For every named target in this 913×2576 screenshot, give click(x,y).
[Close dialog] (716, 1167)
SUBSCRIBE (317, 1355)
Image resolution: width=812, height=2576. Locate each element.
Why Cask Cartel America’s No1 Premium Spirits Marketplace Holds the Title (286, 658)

--

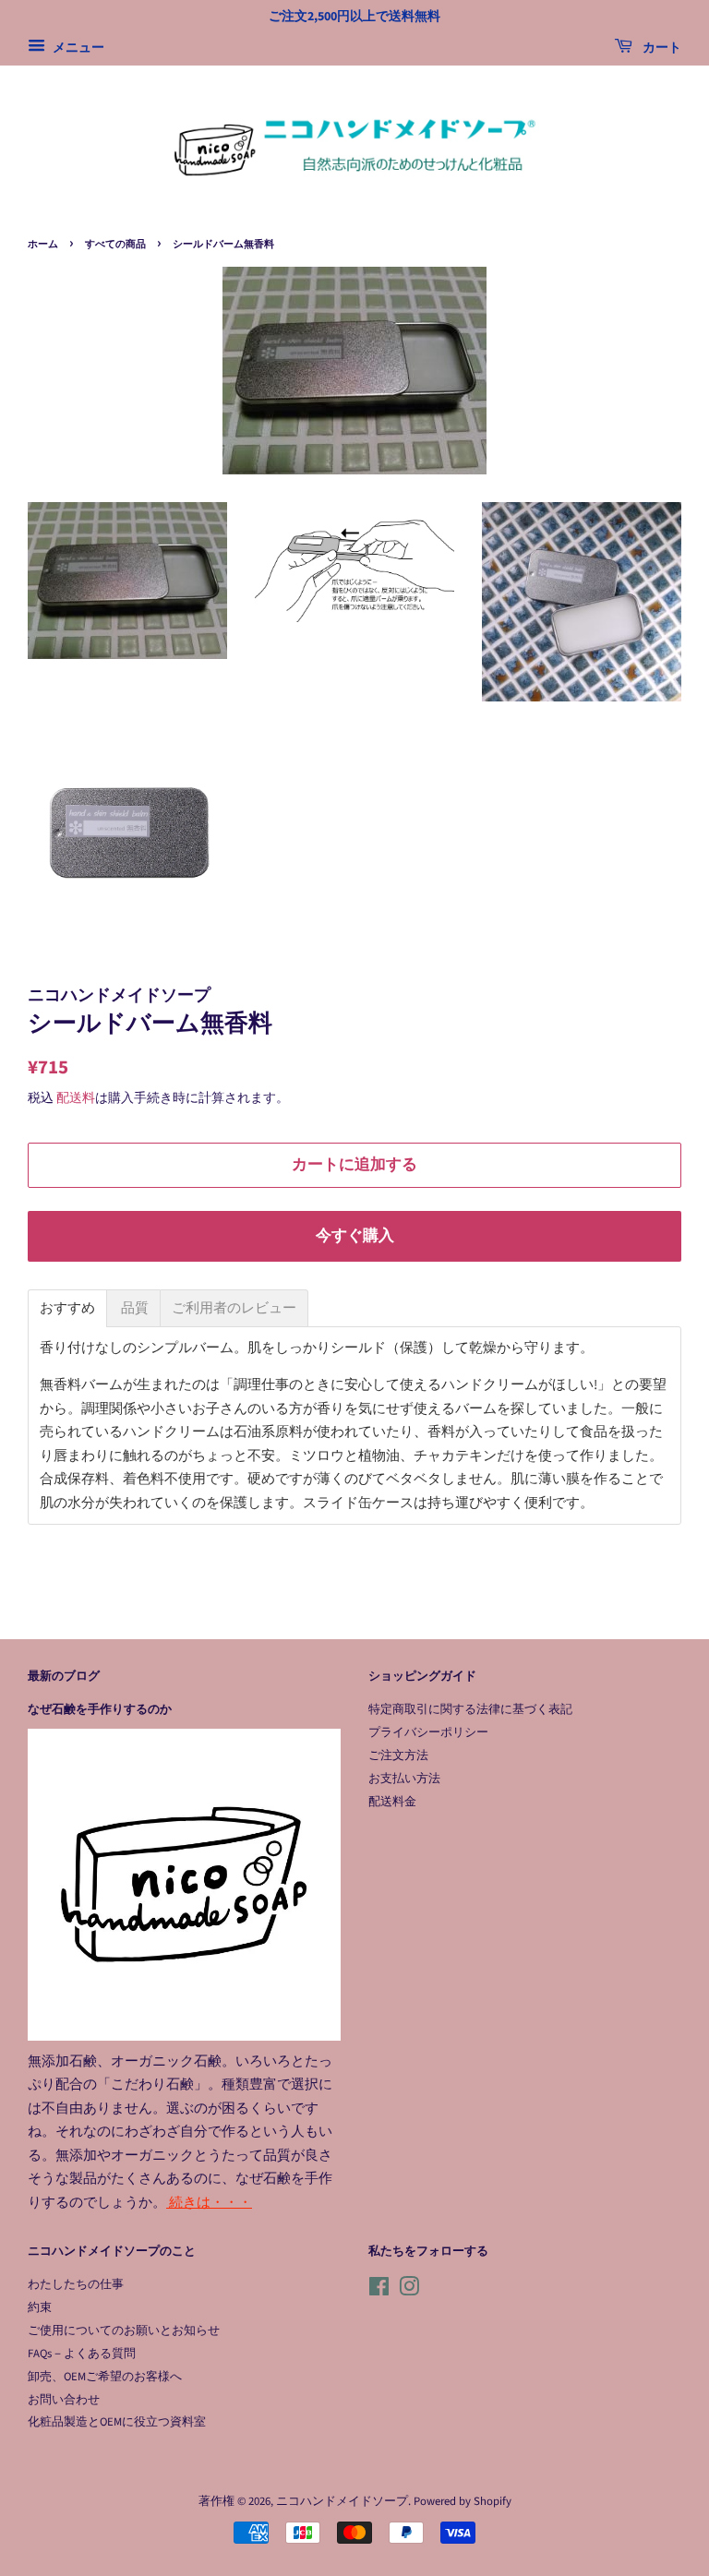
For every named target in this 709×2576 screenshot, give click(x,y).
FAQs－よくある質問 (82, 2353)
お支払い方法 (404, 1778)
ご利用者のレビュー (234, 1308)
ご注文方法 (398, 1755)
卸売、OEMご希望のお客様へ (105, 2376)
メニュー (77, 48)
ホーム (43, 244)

--

EXERCISE DESCRIPTION: Your task is to transcribe, with no changes, only the lines of the listing above that lie between the line holding "SUBSCRIBE (317, 1355)" and the line holding "Why Cask Cartel", inclusive.

WRITTEN REPLY:
SUBSCRIBE (317, 1355)
Image resolution: width=812, height=2576. Locate each element.
Why Cask Cartel America’s No1 Premium Spirits Marketplace Holds the Title (286, 658)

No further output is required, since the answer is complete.